Hatiku menangis apabila aku ingat
keinginan mereka tersebut. Dan rasanya, aku berdosa sekali hingga membuat
mereka khawatir dan resah memikirkan masa depanku. Hatiku sudah mantap dan
bersiap untuk melangkah ke dunia luar sana, mencoba mencari celah untuk mewujudkan
keinginan kedua Orang Tuaku yang sudah lama mereka impikan. Bergegas aku
mengambil map yang berisi ijazah terakhirku dan beberapa dokumen yang penting
untuk dibawa, merapikan kerudungku, memakai sepatu, berpenampilan rapi. Di
ruang tamu aku tidak melihat Ayah. Biasanya, jam tujuh ayah masih diruang tamu
sambil membaca koran dan minum kopi didepan. Tapi, kali ini aku tidak melihat
ayah. “Ayah kemana yaaa?? Padahal aku ingin pamitan keluar mencoba untuk
mencari lowongan kerja” gumamku dalam hati. Tiba-tiba aku mendengar ada
yang memangilku dari arah dapur. “Azkiaaa..??? Azkiaaa..??” Sepertinya
suara Ibu. Bergegas ku berlari ke arah dapur dan aku mendapati ibuku yang
sedang sibuk menyediakan sarapan pagi untukku. Lagi-lagi hatiku menangis dan
bagai teriris sembilu saat ku melihat Ibu yang ku sayang sedang bertarung
dengan asap tebal didalam dapur hanya menyediakan sesuap nasi untukku. “Ibu
kan sedang sakit...?? Kok malah masak di dapur, udah gitu masaknya pake’ kayu
bakar lagi. Kenapa nggak pake’ kompor aja...” tanyaku sambil membereskan
dapur yang berantakan. “Bukannya gitu nak, kalo’ ibu nggak masak kamu nggak
sarapan nak?? Ibu pake’ kayu bakar karena minyak tanah kita habis. Uang ayahmu
juga udah menipis, jadi terpaksa ibu masak pake’ kayu bakar.”. “Nggak
apa-apa kok bu. Azkia bisa jajan diluar kok. Ibu nggak usah capek-capek masak
ntar sakit jantung Ibu kumat lagi... Ibu istrahat dikamar aja ya sekarang??”

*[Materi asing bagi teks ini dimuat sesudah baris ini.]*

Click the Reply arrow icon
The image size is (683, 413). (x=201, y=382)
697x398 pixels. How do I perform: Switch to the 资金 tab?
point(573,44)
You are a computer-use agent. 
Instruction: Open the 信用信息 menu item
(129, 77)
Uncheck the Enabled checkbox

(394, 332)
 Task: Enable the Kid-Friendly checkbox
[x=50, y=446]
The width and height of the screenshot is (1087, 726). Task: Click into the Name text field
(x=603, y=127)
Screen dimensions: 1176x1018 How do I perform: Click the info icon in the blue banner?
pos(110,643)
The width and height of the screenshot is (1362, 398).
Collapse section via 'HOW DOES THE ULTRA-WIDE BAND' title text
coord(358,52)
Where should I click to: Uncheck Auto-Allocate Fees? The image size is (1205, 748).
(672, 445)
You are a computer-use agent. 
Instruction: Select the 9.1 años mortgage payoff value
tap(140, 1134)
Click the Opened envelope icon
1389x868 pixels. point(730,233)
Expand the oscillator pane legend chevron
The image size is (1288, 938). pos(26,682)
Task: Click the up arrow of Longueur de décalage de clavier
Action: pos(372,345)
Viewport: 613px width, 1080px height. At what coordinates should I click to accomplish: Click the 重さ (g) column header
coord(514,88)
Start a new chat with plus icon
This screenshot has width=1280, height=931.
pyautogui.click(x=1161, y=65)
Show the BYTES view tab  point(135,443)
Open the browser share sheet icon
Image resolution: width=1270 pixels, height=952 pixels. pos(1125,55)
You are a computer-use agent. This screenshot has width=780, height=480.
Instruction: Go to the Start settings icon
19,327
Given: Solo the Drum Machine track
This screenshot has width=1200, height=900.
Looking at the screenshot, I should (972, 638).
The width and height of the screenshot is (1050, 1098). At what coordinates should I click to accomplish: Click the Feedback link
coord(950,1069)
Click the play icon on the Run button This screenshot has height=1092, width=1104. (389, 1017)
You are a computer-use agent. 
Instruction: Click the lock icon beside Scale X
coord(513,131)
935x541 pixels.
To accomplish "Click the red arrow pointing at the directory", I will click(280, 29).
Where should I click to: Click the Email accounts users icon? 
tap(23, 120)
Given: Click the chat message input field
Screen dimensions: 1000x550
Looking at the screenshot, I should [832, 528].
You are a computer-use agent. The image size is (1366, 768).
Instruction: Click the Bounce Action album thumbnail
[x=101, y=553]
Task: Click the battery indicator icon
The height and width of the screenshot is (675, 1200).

Dengan wajah sedikit kecewa, Ibu ku
keluar dari dapur dan menuju kamarnya. Setelah aku menghabiskan sarapan, aku
menyusul Ibu ke kamar dan ingin berpamitan. “Ibu lagi tidur??? Azkia ganggu
nggak??”. “Nggak kok nak. Kamu mau kemana? Kok rapi sekali nak...”.
Langsung ku jawab dengan semangat dan penuh percaya diri “Hari ini Azkia mau
melamar kerja, entah di perusahaan mana. Soalnya, udah dua hari Azkia di rumah
terus, sekarang Azkia pengen keluar untuk mencari pekerjaan semoga saja Allah
mempermudah jalan Azkia pagi ini ya bu.. ”. Dengan mata berkaca-kaca ibuku
berkata “Ibu akan selalu mendo’akan yang terbaik untukmu anakku. Kau adalah satu-satunya
permata hati Ayah dan Ibu. Ibu akan selalu berdo’a yang terbaik untukmu wahai
permata hatiku”. Ku tahan tangisku dalam hati dan seraya berkata “Azkia
pamit dulu bu. Do’akan semoga Azkia dapat pekerjaan hari ini” ku kecup
tangan dan pipi Ibu ku dan aku keluar kamar.
Dalam perjalanan pikiranku nggak
enak. Karena, aku meninggalkan Ibuku sendirian di rumah. Apalagi, Ibu sekarang
sedang batuk-batuk, aku khawatir siapa yang akan membantunya mengambilkan air
minum didapur. Karena, jarak kamar tidur dan dapur lumayan jauh. Tetapi, aku
berdo’a kepada Allah semoga Ibuku selalu dalam lindungan-Nya. Jam sudah
menunjukkan pukul sembilan. Ku lihat uang didompetku tinggal limu ribu rupiah.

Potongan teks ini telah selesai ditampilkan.